“Quando mi sono trovata di fronte alla diagnosi è stato uno shock. Era appena nato mio figlio: ho avuto il terrore che restasse senza di me. Poi mi sono aggrappata a quello che mi hanno insegnato in Accademia: mai arrendersi; mai dire “io non ce la faccio”. E ho cominciato la battaglia contro il cancro, lunga e dolorosa”. Da sette anni Giulia Cornacchione combatte il tumore al seno.
E’ stata una delle prime ragazze in assoluto a diventare ufficiale dell’Esercito, superando nel 2000 le selezioni di Modena. Poi è diventata comandante di una batteria missilistica contraerea; ha guidato i suoi artiglieri in missione in Bosnia e in Kosovo.
Ma il nemico più pericoloso l’ha trovato dentro di sé. “Un’eventualità che ritenevo lontanissima. Non ho mai fumato, sono sportiva e allenata: come tutti i militari mi sottopongo a controlli medici frequenti. Non avevo neppure precedenti in famiglia. Me ne sono accorta per una sorta di premonizione: all’inizio solo una sensazione, che nel 2015 gli esami hanno trasformato in certezza. A quel punto però è inutile chiedersi “perché è toccato a me”: nessuna di noi se lo merita. L’unica cosa è reagire: tirare fuori la grinta per lottare con le unghie e con i denti. Di sicuro ti permette di resistere alle brutte notizie e di rispondere meglio alle cure”.
Dopo tre interventi chirurgici, seguiti da chemio e radioterapia, il maggiore Giulia ci tiene a raccontare la sua storia: “Spero che serva ad aiutare tante donne ad affrontare questa sfida. E’ come quello che accade tra i veterani: solo chi ha vissuto la stessa esperienza riesce a comprenderti. Ecco, contro questo male noi donne dobbiamo essere vere guerriere”. Per dare un contributo concreto alla ricerca contro il cancro, ha partecipato più volte a “Race for the cure”, la corsa che si terrà a Roma domenica per raccogliere fondi e sensibilizzare sulla prevenzione. Quest’anno ha creato una squadra, chiamandola con il motto dell’Accademia: “Una Acies” ossia ”una sola schiera”, come la solidarietà che l’ha sorretta nella sua lotta.

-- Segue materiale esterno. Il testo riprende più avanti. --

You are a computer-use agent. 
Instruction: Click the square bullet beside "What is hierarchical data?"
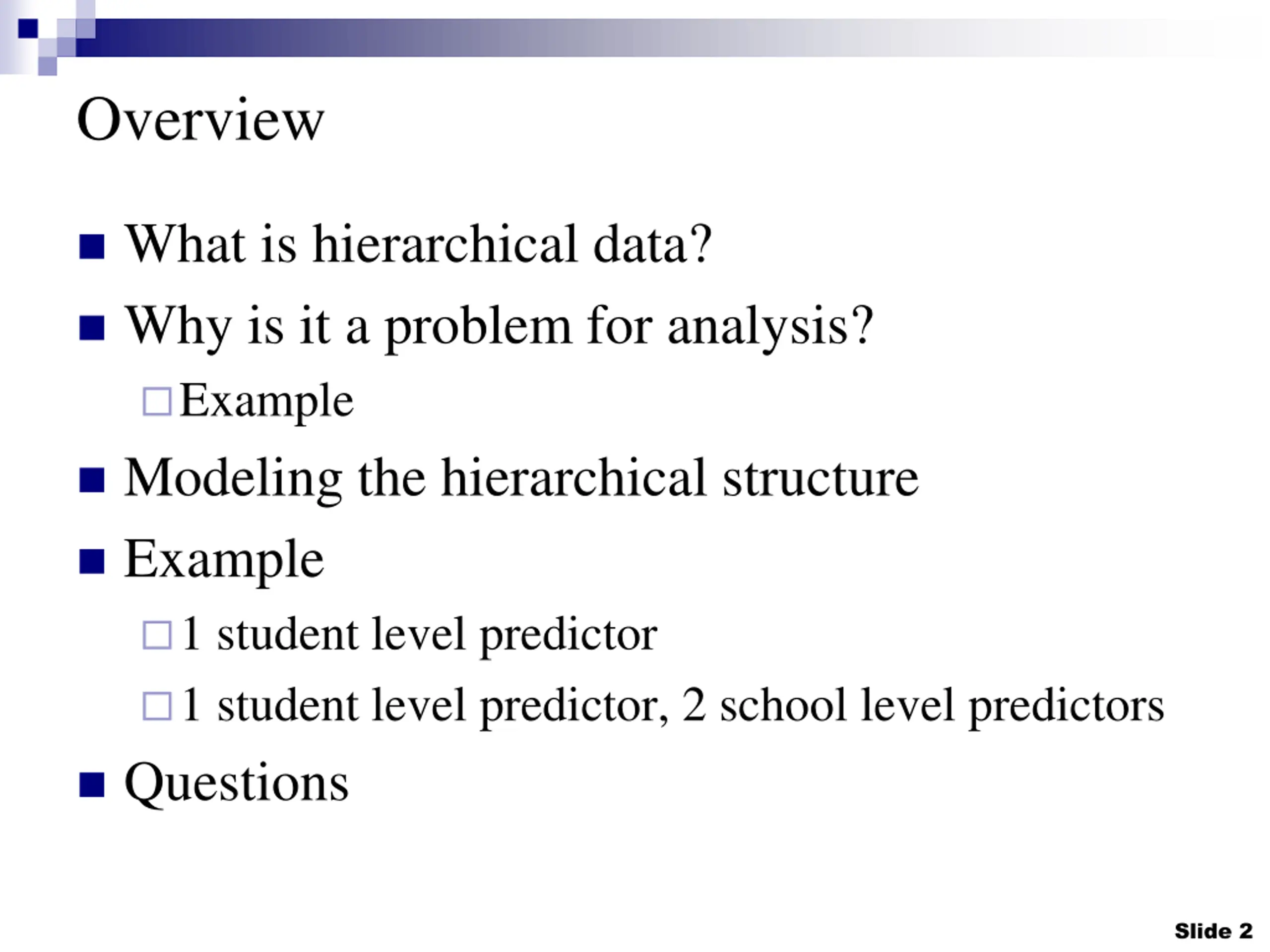[x=92, y=247]
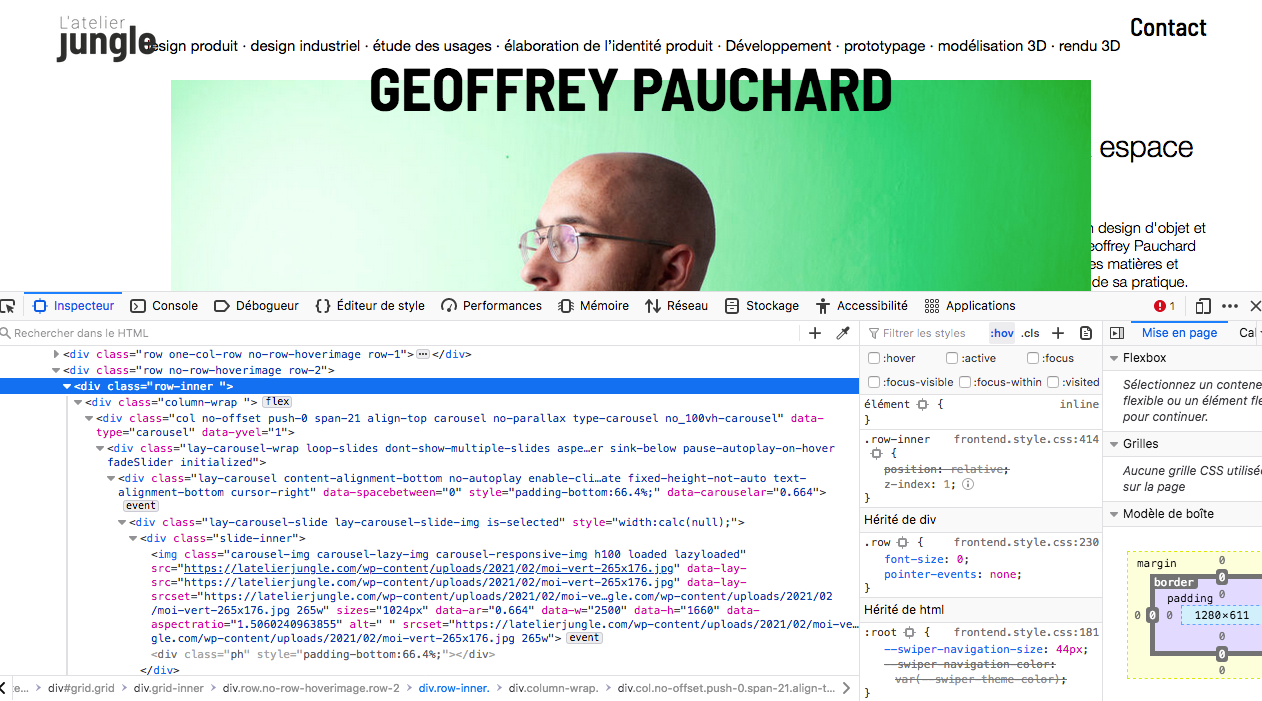Pick a color with the eyedropper
1262x701 pixels.
(843, 333)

“Le mie compagne di corso, le “pioniere” come ci chiamiamo tra noi perché siamo state le prime a indossare l’uniforme, mi sono sempre state vicine e sono venute a correre con me. Adesso però ho voluto fare di più, soprattutto per ricordare una giovane in servizio con me nella scuola sottufficiali di Viterbo: è stata colpita dallo stesso male ed è morta lo scorso ottobre”. Il tam tam delle caserme ha trasformato la corsa di Giulia in una mobilitazione: oltre seicento militari dell’Esercito, inclusi diversi generali, e loro familiari hanno già aderito all’iniziativa, ottenendo pure il sostegno dell’ex ministra della Difesa Roberta Pinotti. “E’ una sorpresa meravigliosa, si stanno iscrivendo e donando donne e uomini in servizio in tutta Italia, persino dal Kosovo e dal Libano. Ti fa sentire parte di una grande famiglia”.
Giulia guarda avanti, senza dimenticare quello che ha attraversato. “Il momento più difficile è stato parlarne ai miei genitori. Ma mi sono detta: se sono forte io, lo saranno anche le persone che mi sono accanto. Prima della terapia ho deciso di tagliarmi i capelli da sola: li ho rasati a zero. Mio figlio era piccolissimo e quando mi ha vista si è spaventato: indicava la testa con il ditino e diceva “No! No!”. Per un po’ allora ho indossato un cappello. Adesso ha sette anni ma nelle foto di quel periodo non riesce a riconoscermi. Mi chiede: “Ma sei veramente tu?…”. Il tumore ti lascia dentro cicatrici profonde: sono stati anni duri e non posso dire che sia finita, ma sono convinta che tutto questo mi abbia aiutato a crescere. E non è riuscito a togliermi l’entusiasmo”.